In a case currently pending in King County, Seattle, Elliottt v. Seafreeze  Alaska, et al., a Superior Court a judge has denied Seafreeze Alaska's motion to have an injured fish processor examined by a vocational counselor.

Under Washington State Court Rules, a defendant in a Jones Act injury lawsuit may, upon good cause shown, select a doctor to examine an injured seaman. The true independence of these exams is highly questionable, as some medical doctors make a living testifying for insurance companies. Washington Court Rule 35 specifically states the exams are to be conducted by a physician or psychologist. Nevertheless, in many cases, fishing companies have sought to extend the rule and have the injured crewman interviewed and tested by a vocational rehabilitation counselor. Routinely, these defense-hired vocational experts offer opinions that seriously injured workers can find alternate employment in less demanding physical occupations and that therefore the worker is not entitled to future lost wages.
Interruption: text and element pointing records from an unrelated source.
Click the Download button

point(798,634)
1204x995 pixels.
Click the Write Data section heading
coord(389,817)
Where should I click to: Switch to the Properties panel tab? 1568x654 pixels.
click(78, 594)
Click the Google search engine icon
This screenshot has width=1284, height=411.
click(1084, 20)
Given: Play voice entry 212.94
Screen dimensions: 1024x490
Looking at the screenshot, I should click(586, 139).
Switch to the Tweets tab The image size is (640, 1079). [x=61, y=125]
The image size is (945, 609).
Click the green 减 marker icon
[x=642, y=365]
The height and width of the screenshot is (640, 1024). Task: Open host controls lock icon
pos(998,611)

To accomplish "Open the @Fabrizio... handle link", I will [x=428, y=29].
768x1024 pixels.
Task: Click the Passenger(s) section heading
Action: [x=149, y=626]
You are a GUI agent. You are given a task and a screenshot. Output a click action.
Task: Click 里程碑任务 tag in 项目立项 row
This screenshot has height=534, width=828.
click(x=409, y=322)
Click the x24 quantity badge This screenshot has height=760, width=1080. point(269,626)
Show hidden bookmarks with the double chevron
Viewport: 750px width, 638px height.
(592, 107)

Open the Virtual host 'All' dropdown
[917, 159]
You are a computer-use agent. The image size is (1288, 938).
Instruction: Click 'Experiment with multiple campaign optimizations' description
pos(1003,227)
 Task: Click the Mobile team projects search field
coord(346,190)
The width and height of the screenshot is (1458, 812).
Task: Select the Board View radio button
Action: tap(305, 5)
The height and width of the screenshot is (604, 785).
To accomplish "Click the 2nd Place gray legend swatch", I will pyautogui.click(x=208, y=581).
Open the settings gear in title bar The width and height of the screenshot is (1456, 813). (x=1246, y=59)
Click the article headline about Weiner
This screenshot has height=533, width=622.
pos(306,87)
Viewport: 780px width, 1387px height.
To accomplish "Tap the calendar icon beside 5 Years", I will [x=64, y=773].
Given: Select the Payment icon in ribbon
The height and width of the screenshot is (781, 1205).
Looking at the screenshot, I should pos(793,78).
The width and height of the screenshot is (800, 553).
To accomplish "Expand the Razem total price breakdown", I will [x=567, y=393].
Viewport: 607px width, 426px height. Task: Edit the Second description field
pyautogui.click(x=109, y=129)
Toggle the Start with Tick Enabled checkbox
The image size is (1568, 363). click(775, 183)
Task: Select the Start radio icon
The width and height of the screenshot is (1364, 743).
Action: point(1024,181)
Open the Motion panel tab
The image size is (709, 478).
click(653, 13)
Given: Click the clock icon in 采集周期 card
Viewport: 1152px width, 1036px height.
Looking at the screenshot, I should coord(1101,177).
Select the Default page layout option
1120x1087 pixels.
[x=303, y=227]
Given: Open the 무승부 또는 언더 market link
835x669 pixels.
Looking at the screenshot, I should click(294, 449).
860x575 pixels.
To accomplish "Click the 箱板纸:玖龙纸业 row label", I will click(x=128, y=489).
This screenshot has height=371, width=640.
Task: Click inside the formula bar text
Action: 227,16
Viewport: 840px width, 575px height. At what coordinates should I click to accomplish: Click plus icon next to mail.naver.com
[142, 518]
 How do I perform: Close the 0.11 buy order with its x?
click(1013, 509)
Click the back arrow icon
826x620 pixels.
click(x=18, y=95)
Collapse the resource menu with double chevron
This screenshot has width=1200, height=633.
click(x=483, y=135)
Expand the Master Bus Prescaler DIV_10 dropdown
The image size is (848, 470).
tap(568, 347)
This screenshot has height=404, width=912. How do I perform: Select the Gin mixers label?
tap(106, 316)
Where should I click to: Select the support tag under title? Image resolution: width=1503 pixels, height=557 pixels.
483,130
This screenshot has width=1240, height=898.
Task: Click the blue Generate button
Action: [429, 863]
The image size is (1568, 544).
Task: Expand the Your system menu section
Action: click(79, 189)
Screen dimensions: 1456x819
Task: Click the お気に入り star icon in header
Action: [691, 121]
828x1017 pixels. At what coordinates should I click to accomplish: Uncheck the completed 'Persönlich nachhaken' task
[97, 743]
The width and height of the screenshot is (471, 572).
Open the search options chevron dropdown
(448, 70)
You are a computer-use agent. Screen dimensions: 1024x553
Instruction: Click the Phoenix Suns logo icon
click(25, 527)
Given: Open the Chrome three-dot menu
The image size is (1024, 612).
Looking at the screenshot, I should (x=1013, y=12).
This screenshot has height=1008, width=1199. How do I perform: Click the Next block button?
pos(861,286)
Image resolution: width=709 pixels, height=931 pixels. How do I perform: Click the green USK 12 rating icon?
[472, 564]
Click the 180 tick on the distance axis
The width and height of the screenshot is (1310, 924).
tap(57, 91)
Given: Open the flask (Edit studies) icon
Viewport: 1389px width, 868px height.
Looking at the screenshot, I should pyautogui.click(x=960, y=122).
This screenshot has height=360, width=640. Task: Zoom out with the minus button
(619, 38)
Defense vocational examinations are sometimes utilized by Defendants to circumvent the Court Rules which prohibit contacts with an injured seaman without his attorney being present. The vocational interview can be abused and turned into a fishing expedition into areas not relevant to the injury claim and/or matters which are privileged. Rule 35 examinations should be strictly limited to examinations by medical doctors and psychologists. Rule 35 should not be used for purposes of examinations by a vocational counselor.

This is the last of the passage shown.